Embarking on a career in the metal recycling industry brings an exhilarating sense of dynamism and adaptability. The excitement lies in navigating the ever-changing commodities markets and staying ahead of evolving competition. This dynamic environment ensures that every day in the metal recycling industry is filled with challenges and opportunities, making it a thrilling and dynamic field to be a part of.

We asked: What is exciting about working in the metal recycling industry?

Harbinder shared: The commodities markets are always changing, and competition is ever evolving requiring a person to be dynamic.  Change is being caused by all stakeholders and product to be recycled.

We asked: What has changed the most in the metal recycling industry over the past 5-10 years?

Harbinder shared: The biggest change has come from the industry’s ability to attract top talent. As more talent enters the industry, transformation of the industry accelerates.

The history and value of the industry

Scrap metal recycling involves collecting and processing discarded metals like steel, aluminium, copper, and brass to create new materials. The process begins with the collection of metal items from diverse sources, followed by sorting and processing to remove impurities. This may include shredding or melting, depending on the metal type. The recycled metal finds new life in products such as cars, appliances, construction materials, and packaging, fostering a closed-loop system that reduces the demand for virgin materials. Overall, scrap metal recycling is a pivotal practice in extending material lifespan and reducing the environmental impact of metal production, contributing to a more resource-efficient and eco-conscious industrial landscape.

We asked: What is unique about working in the metal recycling industry?

Harbinder shared: Although metal recycling has been going on for a long time, recent change has happened suddenly. This change is quickly reshaping the industry and its potential.

We asked: What is something that most people don’t know about metal recycling or recycling in general?
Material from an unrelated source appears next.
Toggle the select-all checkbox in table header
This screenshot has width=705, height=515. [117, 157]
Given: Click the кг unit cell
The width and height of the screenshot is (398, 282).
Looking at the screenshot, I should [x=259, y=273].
Harbinder shared: I think the sheer size and role the metal recycling industry plays in everyone’s life is not well understood.  

A deeper understanding and appreciation of the industry. New vs. old.

As stated before, the metal recycling industry is one that has seemed paused in time for certain aspects of the business. This does not mean that businesses and employees were not evolving and improving, but that the traditional practices still had value. RSR prides itself on being a leader in safety, using technology to improve metal recycling processes, and investing in environmental practices, while still taking time to keep the more traditional ways of doing business alive. Visiting client’s, listening to their unique stories and learning from them is something that a lot of companies don’t make the time for, but the relationships that RSR builds with its clients and stakeholders is important to them. As time goes on, RSR hopes to continue to invest in its employees, technologies and the environment to create a beautiful blend between the classic and modern, leading to a sustainable, timeless business.

We asked: What are the biggest challenges facing the metal recycling industry?

Harbinder shared: As some legendary talent retires out of the industry, replacing that talent with employees who are motivated and have the same work ethic will be challenging.

We asked: How does RSR leverage data and analytics to improve operations?

Harbinder shared: RSR uses a host of data collection and analytic tools in assisting decision making. Decisions are data driven rather than based on opinion.

Onwards & upwards: Metal recycling won’t stop, but we must evolve

Having now determined that metal recycling is an essential, sustainable and highly eco-friendly practice that the average consumer should be aware of – it is important to Harbinder that RSR looks ahead and sees what still needs to improve. RSR continues to invest in all aspects of its business to remain competitive and ensure they are bringing their client’s the best metal recycling has to offer. Operating in a commodities market is a challenge within itself, so being able to really prioritize the things at the center of the scrap metal recycling business such as safety, the RSR team, the environment, the communities in which they operate and of course, their clients, is impressive to say the least.

We asked: What upcoming trends do you foresee having a big impact on the metal recycling industry?

Harbinder shared: I think the social licence to operate will dictate which operators remain in business.  Stakeholders will not support old operating practices.

We asked: What is your vision for the future of Richmond Steel Recycling and the metal recycling industry as a whole?

Harbinder shared: For RSR it is to be the most trending setting operator in the industry.  For the industry it is for it to have an image that is in line with current times.

We asked: What makes RSR stand out as an industry leader?

Harbinder shared: RSR is an amazing company for it’s size and that all has to do with the talented people who work as a team to make this happen.  

We asked: What technologies has RSR invested in to improve operations?

Harbinder shared: Recently RSR has invested in multiple technologies including metal separation, radiation scanning and storm water treatment. 

After having the opportunity to sit with Harbinder, there is a feeling of deeper understanding and appreciation for the scrap metal industry and Richmond Steel Recycling. This is a company that backs up the talk with their business practices and provides an essential service to the communities it operates in and around. With RSR, there is no corner cutting or shady deals, they pride themselves on being ethical. Having the opportunity to serve Western Canada, Washington state and Alaska is viewed as their pleasure and they look forward to improving their business so they can better serve their clients, industry partners and the environment. The biggest takeaways from this are:

Safety: The forefront of RSRs business, making sure their employees, industry partners and customers are safe on all of their sites. Without safety, there cannot be any recycling, the risk is too great to humans and the environment.

Innovation: Although Harbinder has been in the industry for three decades, he recognizes the importance of investing in technologies, processes and team members in order to keep the business moving into the future. Being a changemaker, envelope pusher and sometimes the odd one out is OK to RSR as long as it rings true to their core business values.

The work: What must continue regardless of societies trends, regulations, the economy and well, anything really. Since metal recycling is one of the more environmentally friendly resources to reuse it is essential that the average consumer learns that metal recycling, on the smallest level, makes a long term difference to the environment.

The environment: Of course, what really matters to the Richmond Steel RECYCLING. Before it was a buzzword – it was and is the core of the business. From decommissioning huge industrial sites to recycling cars and old appliances, Richmond Steel Recycling Ltd. continues to focus on enhancing their business practices to better serve their customers, communities in which they operate and Mother Earth at large.